Rejet des deux requêtes déposées – contre une ordonnance du 7 mai 2014 et un décret du 23 mai 2014 : CE 22 juill. 2015, req. N° 381550, CE 22 juill. 2015, req. N° 383034.

2. Ratification adoptée sans débat par l’assemblée nationale

Le projet de loi relatif aux droits des étrangers comporte un article ratifiant l’ordonnance du 7 mai 2014 créant l’extension à Mayotte de la partie législative du Ceseda avec de nombreuses dérogations très contestables. Les députés auraient pu refuser de ratifier un texte important qui n’avait été soumis à aucun débat démocratique avant qu’ils aient pu en débattre : ils n’ont pas vu d’obstacle à cette ratification.

Seul le député de Mayotte, Ibrahim Aboubacar, a pris la parole pour approuver ces « adaptations » du droit commun à Mayotte. Après avoir rappelé le volume des arrivées de migrants à Mayotte et des reconduites à la frontière, il ajoute : « Cette réalité, mise en face de la capacité des pouvoirs publics à la traiter selon nos normes de droit commun, conduit immanquablement à des adaptations. Celles-ci, je le sais, peuvent heurter des consciences, ou des principes, quoique l’ordonnance précitée les ait rendues compatibles avec nos engagements européens notamment.
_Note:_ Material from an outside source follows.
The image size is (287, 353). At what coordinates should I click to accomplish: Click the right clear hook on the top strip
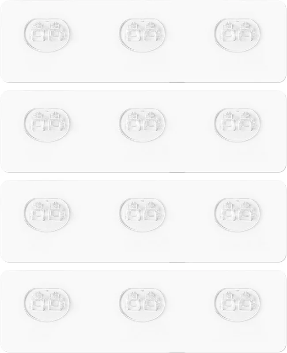[238, 35]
Mais quiconque a séjourné à Mayotte se rend compte de leur caractère nécessaire et parfois impératif […] ».

II. Océan Indien

  1. Aux frontières de l’Europe et de Mayotte : mêmes politiques, mêmes drames, mêmes impasses

Parallèle rappelé par France 24 (19 septembre) et par Témoignages (Réunion, 4 septembre 2015).
Avec un focus de France 24 sur le CRA de Mayotte et une intervention de Lucie Curet, responsable pour la Cimade de l’action dans des CRA en outre-mer.
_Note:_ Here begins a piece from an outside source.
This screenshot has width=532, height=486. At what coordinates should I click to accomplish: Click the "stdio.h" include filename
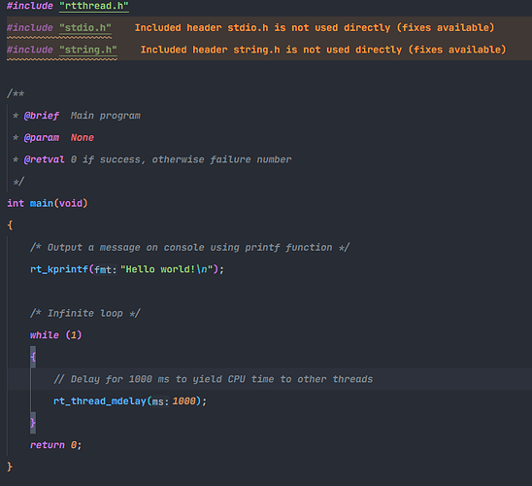click(x=85, y=28)
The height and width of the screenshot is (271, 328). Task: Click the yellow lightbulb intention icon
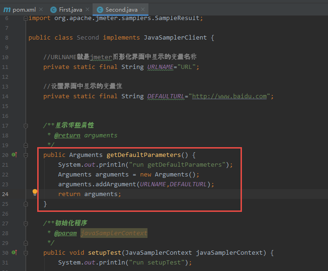[x=34, y=192]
  1. Tension diplomatique aux Jeux des îles de l’océan Indien

Rupture d’un consensus accueillant les athlètes de l’« île de Mayotte » sous réserve qu’ils n’arborent aucun signe français : les Mahorais suivent le drapeau français et chantent la Marseillaise ; les Comoriens quittent alors les jeux.

III. Caraïbes

A. Déportation de nombreux Haïtiens depuis la République dominicaine

Risques d’apatridie dues aux déportations de la République Dominicaine vers Haïtirapport d’une mission de l’OEA (29 juillet 2014) présenté par le Collectif Haïti de France (29 juillet 2015)

B. Haïtiens au Brésil

De très nombreux Haïtiens ont trouvé refuge au Brésil depuis 2010. La politique menée à leur égard semble relativement accueillante.

Cependant, selon le Groupe d’Appui aux Rapatriés et Réfugiés (GARR), les migrants haïtiens rencontrent actuellement de plus en plus difficultés.

IV. Actions contentieuses

A. Barrages policiers permanents en Guyane

Huit associations – Aides, la Cimade, le Collectif Haïti de France, le Comede, la Fasti, le Gisti, la Ligue des droits de l’Homme et Médecins du Monde – avaient déposé devant le tribunal administratif de Cayenne des recours en annulation contre des arrêtés renouvelant régulièrement ces barrages.

Voir un dossier complet de cette affaire.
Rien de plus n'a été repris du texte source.